◆ **Text excerpt**
• • • • •

The Pacemakers fight stigma around aging.

Susan Avery, wearing her blue and black Pacemakers uniform and a yellow hat, stands smiling with her hands on her hips in front of a black mural with colorful hearts.
Susan Avery is the Pacemakers’ founding artistic director.Image: Photo by Natalie Avery ’17 and mural by Hektad

By Ella Kuffour
Winter 2025
People

Susan Avery ’90 MS made her career as a journalist, but she always dreamed of being a dancer too. In 2017 she learned that the Brooklyn Cyclones, a New York Mets minor-league team, was starting a dance team, so she took a chance and auditioned. She was shocked when, at age 57, she earned a spot, dancing alongside teammates who were in their teens and 20s. 

Avery remembers the joy she felt when she took the field for the first time on opening day in Coney Island, dancing to a Beach Boys song. But when a video of the performance was posted online, she faced an onslaught of cyberbullying.  

“Some people took to Facebook and said some pretty horrible things: ‘What is this old bag doing on the team? We don’t need her. She should just stay home,’” Avery recalls. “I called the Cyclones the next day and apologized for the shame I was bringing them. They said, ‘We hired you. We love you. Keep your head held high and continue dancing.’ And so I did.”  

Avery persevered as the online harassment continued. But at the end of the season, she turned in her costume and decided that her dancing days were over.   

Then, at dinner one night, her daughter Natalie Avery ’17 jokingly suggested that she start an “old-person dance team.”  

Susan Avery took the idea and ran with it. She called up Heather Van Arsdel, a friend and former dance captain of the New York Knicks City Dancers, who agreed to help make the idea a reality. They put ads in Playbill and Backstage publicizing their first audition. Soon they had 16 dancers, and together they formed the Pacemakers Dance Team 

Today the Pacemakers are 50 members strong, with ages ranging from 60 to 85. The goal of the group is to fight stigma around aging in the U.S. and around the world, says Avery, whose niece, Elyssa Burg Warner ’03, does graphic design, marketing and strategic business planning for the Pacemakers. The dancers proudly wear their birth years on the back of their jerseys, to “scream our ages as loud as we can.”    

“There’s no shame in aging,’” she adds. “It’s a badge of honor. You want to get old! What’s the alternative, right?”   

In 2019 the Brooklyn Cyclones invited the Pacemakers to perform during a game. Avery was apprehensive but accepted the gig.  

“I was so scared,” Avery says. “When we were waiting in the tunnel, I had a brain blip and couldn’t remember the choreography.” But her teammates reminded her to relax and have fun with it. And to her surprise, the Pacemakers were a hit, receiving a standing ovation as they ran off the field.  

Since then, the Pacemakers have performed at the 2023 movie premiere of 80 for Brady in New York City, the 2024 American Physical Therapy Association conference in Boston and even the 2022 WNBA championship finale at Mohegan Sun Arena in Montville, Conn. Their rehearsal clips, music videos and dance challenges have garnered millions of views on social media. And there are Pacemakers fans around the world — in October the team traveled to Austria to perform and teach dance workshops.  

“Everybody loves the Pacemakers,” says Avery. “We bring the dance joy.”

• • • • •

◆ **Dataset content**
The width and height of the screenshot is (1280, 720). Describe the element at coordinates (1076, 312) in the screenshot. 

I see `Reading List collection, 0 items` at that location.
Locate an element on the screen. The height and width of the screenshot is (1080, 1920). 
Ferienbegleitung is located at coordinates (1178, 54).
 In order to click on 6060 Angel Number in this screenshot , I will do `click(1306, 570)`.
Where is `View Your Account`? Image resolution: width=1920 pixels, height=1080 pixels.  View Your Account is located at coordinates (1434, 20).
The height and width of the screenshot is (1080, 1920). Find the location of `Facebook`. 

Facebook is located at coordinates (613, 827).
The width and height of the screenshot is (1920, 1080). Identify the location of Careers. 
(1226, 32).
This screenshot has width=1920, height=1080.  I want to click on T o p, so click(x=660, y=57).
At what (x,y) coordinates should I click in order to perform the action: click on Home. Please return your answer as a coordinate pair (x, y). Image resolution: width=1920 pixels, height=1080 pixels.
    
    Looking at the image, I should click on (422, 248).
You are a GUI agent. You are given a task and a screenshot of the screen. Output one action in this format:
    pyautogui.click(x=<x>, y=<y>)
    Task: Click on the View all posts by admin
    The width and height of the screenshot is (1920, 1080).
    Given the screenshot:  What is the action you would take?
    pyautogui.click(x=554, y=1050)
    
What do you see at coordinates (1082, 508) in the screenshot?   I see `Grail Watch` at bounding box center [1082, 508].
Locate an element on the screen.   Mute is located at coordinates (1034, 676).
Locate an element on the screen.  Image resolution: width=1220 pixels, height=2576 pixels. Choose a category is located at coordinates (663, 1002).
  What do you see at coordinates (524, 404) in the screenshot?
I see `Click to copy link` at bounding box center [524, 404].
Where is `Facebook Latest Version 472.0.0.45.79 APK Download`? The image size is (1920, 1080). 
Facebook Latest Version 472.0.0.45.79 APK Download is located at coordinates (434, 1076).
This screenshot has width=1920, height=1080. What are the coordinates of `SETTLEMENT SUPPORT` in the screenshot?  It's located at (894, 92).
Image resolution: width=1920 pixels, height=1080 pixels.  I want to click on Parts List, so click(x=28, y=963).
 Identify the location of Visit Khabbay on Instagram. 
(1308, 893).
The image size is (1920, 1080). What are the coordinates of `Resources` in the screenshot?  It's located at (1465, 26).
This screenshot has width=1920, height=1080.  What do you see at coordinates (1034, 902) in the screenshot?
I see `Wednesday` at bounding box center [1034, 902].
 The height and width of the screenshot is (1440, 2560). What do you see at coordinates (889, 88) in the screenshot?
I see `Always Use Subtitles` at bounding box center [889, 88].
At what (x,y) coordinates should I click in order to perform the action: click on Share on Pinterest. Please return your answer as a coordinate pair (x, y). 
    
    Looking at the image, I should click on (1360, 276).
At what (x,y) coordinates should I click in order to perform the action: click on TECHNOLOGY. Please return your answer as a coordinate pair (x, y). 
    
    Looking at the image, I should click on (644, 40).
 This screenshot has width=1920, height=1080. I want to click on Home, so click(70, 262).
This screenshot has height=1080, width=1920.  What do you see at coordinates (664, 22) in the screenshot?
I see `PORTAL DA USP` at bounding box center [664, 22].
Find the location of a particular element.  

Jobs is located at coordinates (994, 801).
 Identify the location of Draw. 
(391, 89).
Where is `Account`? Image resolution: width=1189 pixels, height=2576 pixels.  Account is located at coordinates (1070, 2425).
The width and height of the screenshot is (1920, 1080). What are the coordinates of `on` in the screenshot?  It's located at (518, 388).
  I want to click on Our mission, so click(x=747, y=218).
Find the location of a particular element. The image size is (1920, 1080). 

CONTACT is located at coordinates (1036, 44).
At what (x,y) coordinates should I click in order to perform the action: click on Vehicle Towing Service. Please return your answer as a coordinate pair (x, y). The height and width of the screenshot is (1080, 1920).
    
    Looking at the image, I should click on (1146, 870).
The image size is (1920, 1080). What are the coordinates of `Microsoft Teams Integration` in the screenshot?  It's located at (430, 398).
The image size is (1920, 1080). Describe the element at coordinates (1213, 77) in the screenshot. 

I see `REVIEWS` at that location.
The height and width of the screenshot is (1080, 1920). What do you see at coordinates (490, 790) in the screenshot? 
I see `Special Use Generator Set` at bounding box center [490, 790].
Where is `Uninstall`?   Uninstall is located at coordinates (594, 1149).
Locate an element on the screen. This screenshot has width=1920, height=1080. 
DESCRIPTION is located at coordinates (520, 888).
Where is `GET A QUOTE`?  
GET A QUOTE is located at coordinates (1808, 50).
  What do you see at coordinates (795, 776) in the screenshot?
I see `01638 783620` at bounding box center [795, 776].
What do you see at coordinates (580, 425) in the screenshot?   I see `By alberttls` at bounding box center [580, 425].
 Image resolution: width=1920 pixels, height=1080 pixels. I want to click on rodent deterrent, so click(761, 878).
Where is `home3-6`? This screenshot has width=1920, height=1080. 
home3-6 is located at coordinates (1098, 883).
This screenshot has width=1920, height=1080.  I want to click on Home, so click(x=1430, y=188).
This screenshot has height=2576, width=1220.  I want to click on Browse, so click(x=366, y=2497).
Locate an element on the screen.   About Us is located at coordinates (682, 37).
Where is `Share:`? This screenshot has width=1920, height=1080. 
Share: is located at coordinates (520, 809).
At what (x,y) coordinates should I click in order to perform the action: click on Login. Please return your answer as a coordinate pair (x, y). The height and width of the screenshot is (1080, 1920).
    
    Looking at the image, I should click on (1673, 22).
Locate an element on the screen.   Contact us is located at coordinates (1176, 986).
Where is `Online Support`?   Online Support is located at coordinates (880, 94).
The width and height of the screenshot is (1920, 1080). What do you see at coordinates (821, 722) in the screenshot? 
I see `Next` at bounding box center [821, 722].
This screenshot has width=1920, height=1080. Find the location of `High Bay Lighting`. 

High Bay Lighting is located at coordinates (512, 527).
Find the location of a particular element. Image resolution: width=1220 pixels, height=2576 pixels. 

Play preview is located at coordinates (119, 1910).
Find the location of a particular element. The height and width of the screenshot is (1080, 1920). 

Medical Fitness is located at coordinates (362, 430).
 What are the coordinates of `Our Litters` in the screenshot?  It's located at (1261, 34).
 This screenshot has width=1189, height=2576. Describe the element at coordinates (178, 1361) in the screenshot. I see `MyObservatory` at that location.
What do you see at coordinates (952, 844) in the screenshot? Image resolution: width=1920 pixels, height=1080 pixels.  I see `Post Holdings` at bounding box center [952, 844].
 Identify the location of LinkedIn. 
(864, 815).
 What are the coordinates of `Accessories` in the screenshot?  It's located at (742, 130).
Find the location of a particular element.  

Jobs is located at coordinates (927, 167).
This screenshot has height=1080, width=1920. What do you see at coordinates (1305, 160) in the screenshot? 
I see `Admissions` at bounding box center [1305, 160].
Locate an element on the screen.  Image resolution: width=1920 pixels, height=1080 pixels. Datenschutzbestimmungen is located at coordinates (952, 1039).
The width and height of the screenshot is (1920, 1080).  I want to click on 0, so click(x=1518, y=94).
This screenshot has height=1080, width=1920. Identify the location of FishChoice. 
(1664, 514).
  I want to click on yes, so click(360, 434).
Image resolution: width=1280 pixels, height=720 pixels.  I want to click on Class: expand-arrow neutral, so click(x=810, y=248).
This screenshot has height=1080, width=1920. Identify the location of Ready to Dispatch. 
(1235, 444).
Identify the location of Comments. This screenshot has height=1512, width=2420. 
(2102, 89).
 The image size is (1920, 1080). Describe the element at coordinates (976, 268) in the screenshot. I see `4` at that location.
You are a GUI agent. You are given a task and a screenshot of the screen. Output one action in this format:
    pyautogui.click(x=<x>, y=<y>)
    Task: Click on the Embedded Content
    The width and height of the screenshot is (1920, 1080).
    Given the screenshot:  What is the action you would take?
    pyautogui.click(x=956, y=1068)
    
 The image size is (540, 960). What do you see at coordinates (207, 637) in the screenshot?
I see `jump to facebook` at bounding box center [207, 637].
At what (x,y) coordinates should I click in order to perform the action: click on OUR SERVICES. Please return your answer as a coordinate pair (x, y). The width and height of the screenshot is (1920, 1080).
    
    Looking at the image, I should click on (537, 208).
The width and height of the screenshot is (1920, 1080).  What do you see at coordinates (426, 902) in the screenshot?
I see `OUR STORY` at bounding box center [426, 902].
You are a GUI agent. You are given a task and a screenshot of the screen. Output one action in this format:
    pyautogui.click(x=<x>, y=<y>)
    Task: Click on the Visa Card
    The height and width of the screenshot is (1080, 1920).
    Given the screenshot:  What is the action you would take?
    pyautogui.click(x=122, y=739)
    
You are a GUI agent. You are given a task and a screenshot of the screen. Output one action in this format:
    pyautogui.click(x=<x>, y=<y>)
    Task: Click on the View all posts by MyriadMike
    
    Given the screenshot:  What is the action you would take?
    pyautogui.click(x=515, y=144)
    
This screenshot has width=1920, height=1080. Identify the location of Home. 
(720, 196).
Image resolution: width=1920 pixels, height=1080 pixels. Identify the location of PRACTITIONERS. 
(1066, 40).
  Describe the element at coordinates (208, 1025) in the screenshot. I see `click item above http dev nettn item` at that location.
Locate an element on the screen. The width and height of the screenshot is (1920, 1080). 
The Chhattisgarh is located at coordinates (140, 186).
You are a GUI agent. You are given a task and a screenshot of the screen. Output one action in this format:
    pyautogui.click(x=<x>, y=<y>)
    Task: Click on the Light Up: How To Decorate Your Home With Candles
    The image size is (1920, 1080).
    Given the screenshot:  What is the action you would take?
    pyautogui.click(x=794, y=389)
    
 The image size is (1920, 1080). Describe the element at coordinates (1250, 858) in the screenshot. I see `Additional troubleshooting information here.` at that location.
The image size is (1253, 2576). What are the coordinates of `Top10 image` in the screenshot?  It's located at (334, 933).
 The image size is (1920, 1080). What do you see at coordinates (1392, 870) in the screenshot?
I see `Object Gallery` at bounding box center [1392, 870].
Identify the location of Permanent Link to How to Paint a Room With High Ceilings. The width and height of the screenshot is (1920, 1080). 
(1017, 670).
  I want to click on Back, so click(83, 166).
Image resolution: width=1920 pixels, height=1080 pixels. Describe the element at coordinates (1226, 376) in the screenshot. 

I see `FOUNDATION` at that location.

• • • • •

◆ **Work to be completed**
Please write out the passage of the Pacemakers article above from "Since then, the" up to and including "teach dance workshops.", word for word.

◆ **Exercise output**
Since then, the Pacemakers have performed at the 2023 movie premiere of 80 for Brady in New York City, the 2024 American Physical Therapy Association conference in Boston and even the 2022 WNBA championship finale at Mohegan Sun Arena in Montville, Conn. Their rehearsal clips, music videos and dance challenges have garnered millions of views on social media. And there are Pacemakers fans around the world — in October the team traveled to Austria to perform and teach dance workshops.